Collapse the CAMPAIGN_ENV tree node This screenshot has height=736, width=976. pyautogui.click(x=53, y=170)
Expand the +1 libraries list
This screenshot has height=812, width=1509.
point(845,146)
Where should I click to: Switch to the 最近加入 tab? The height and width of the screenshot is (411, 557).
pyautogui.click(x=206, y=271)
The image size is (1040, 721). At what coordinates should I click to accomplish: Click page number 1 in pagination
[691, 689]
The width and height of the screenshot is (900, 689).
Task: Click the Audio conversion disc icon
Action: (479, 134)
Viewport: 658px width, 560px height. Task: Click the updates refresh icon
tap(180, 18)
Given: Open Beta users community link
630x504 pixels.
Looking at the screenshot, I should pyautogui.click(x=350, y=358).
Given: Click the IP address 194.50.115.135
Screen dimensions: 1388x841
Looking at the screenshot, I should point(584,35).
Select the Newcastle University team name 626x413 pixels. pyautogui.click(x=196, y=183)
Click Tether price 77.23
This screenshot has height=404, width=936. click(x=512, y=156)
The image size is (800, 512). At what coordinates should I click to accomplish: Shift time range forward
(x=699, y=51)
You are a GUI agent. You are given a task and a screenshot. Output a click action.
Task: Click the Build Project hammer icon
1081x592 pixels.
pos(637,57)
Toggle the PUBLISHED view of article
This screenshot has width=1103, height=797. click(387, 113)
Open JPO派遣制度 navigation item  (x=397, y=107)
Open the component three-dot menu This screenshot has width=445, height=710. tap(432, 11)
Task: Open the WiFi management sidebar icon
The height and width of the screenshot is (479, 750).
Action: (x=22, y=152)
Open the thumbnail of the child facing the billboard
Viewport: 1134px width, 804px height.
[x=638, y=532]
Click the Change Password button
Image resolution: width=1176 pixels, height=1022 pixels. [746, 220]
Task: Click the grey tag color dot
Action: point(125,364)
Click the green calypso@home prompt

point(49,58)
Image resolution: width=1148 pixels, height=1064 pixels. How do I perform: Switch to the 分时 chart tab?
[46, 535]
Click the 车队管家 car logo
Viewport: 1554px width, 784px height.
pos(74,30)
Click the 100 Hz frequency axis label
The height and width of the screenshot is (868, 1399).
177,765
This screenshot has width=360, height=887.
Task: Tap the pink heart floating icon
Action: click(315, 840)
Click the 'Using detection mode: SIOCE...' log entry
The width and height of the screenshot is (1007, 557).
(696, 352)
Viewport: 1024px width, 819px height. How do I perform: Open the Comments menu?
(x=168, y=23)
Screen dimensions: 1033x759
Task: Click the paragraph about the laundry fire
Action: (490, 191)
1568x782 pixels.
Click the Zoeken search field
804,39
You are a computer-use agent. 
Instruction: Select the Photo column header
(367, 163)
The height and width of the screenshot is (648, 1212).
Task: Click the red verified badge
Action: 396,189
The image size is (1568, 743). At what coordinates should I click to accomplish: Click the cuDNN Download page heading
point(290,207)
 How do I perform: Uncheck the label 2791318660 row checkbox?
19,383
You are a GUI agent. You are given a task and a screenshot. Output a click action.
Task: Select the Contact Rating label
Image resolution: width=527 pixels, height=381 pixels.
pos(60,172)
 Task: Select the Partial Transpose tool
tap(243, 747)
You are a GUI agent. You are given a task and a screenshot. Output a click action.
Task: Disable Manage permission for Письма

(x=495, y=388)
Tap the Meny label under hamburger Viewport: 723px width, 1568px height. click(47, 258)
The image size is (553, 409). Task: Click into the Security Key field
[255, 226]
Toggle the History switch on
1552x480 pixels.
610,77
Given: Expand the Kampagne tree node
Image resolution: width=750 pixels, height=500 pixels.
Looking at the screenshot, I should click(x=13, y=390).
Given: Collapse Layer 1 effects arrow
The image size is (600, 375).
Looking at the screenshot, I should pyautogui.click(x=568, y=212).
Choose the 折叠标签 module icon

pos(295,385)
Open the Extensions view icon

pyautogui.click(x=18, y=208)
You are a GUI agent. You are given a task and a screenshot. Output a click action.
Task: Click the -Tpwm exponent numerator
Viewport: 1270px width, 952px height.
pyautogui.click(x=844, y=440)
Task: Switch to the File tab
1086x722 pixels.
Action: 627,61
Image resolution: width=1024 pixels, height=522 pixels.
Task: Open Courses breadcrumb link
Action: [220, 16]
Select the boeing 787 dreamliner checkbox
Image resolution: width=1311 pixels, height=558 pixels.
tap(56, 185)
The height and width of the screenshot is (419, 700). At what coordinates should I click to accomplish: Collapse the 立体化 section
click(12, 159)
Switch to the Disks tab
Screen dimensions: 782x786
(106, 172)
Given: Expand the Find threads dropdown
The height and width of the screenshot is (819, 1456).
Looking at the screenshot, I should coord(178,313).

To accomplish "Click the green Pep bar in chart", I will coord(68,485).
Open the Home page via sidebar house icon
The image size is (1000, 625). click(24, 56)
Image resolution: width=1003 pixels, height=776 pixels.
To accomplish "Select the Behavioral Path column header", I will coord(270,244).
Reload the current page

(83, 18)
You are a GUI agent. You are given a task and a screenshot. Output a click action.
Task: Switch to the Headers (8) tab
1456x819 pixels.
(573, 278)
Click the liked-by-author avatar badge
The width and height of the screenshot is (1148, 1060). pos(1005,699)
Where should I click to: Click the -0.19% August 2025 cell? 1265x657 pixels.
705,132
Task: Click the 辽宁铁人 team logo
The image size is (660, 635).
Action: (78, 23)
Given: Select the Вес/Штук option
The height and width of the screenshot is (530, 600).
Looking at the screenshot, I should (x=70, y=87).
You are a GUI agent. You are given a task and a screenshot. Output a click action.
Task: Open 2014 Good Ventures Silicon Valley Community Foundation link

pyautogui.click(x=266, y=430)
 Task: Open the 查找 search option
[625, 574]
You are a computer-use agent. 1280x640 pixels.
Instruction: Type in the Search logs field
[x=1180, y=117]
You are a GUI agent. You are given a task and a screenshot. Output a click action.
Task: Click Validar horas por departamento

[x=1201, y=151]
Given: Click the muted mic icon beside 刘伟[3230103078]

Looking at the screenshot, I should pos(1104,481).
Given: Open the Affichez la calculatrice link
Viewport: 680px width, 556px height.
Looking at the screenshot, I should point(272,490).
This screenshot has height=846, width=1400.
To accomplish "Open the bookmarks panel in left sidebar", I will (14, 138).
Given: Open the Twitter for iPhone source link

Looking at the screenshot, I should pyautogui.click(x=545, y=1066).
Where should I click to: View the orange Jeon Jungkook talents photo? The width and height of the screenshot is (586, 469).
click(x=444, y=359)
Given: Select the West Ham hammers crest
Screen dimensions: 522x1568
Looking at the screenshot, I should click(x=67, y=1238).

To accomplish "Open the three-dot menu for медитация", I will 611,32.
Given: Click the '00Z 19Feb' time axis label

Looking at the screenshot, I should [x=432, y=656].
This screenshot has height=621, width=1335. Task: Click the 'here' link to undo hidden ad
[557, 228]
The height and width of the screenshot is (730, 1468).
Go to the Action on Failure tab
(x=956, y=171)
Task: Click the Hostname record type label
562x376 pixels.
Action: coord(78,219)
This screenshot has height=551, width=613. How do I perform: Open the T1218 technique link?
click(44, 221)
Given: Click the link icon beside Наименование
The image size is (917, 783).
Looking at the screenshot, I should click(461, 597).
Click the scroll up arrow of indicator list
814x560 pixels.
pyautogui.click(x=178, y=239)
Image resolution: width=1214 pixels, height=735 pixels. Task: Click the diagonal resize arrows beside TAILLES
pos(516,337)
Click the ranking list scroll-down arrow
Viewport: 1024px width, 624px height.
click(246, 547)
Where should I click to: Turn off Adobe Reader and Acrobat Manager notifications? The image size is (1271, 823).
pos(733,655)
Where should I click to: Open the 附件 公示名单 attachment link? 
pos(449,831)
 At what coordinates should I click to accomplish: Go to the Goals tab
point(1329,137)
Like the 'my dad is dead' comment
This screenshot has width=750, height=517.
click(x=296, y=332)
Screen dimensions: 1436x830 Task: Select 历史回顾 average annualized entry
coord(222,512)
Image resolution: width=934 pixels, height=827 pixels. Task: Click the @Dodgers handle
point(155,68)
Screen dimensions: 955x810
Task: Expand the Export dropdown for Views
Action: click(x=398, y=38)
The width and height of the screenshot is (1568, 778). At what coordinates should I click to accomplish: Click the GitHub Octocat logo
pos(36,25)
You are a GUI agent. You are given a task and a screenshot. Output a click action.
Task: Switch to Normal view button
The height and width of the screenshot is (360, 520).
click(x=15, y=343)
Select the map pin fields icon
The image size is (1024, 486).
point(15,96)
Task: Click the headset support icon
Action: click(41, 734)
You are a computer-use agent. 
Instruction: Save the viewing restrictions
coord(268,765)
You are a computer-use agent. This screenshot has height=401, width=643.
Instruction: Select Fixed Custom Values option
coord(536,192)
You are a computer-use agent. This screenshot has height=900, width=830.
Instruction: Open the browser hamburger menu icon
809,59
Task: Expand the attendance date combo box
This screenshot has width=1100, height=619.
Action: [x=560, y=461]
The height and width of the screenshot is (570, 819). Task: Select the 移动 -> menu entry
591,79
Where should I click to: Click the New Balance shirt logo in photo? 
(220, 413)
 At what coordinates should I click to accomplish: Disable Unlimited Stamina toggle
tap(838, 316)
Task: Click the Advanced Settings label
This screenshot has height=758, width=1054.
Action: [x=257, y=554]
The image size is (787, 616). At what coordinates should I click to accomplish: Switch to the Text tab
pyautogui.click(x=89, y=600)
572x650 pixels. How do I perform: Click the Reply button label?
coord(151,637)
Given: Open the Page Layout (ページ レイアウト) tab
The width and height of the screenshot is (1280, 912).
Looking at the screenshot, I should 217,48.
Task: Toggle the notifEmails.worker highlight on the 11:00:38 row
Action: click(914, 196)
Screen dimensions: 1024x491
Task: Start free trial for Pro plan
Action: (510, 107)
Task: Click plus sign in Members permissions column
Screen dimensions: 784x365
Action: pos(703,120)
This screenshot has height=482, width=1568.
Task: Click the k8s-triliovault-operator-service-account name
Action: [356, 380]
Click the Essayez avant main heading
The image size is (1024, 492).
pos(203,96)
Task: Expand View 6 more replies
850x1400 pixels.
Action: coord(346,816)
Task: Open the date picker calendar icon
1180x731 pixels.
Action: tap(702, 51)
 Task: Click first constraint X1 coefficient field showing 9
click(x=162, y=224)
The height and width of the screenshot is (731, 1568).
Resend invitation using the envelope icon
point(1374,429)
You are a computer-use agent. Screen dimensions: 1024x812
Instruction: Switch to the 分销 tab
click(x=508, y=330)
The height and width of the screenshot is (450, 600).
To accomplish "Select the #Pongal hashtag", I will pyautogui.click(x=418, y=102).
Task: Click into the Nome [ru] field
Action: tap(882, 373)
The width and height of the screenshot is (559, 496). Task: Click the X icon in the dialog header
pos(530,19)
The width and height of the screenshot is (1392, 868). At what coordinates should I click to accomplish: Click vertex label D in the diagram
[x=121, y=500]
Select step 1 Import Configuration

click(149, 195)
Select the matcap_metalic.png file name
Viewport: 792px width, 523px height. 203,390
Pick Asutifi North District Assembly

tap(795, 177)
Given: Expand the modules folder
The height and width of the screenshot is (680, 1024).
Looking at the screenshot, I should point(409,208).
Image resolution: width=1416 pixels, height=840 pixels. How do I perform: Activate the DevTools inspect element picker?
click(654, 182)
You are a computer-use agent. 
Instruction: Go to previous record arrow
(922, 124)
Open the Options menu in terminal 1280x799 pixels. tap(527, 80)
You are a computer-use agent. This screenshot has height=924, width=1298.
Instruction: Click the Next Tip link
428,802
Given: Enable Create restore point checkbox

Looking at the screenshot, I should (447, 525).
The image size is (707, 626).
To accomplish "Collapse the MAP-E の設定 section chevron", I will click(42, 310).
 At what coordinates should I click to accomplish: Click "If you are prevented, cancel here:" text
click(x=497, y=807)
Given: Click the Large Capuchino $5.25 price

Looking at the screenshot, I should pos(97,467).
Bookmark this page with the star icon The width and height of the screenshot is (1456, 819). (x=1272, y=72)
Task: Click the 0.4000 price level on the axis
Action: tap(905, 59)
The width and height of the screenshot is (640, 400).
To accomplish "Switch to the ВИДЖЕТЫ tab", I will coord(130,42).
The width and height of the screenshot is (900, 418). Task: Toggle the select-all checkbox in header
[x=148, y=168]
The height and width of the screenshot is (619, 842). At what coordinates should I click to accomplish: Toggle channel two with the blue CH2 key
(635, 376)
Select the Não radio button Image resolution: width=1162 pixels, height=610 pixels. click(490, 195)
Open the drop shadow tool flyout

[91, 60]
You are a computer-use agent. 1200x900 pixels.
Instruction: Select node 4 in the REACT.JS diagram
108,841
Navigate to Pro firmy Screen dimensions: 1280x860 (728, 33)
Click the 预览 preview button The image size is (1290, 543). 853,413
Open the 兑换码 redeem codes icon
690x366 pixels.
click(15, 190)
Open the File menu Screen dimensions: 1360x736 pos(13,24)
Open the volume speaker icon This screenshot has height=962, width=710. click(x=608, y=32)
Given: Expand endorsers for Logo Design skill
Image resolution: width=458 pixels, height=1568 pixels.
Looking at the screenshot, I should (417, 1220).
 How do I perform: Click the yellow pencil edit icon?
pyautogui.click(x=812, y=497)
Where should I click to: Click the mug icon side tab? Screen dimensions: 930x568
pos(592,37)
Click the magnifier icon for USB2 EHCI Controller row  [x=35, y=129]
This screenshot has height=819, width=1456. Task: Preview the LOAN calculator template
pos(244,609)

Task prompt = Of the lines above, copy each one that contains the word "team".

Written solution =
Select the Newcastle University team name 626x413 pixels. pyautogui.click(x=196, y=183)
Task: Click the 辽宁铁人 team logo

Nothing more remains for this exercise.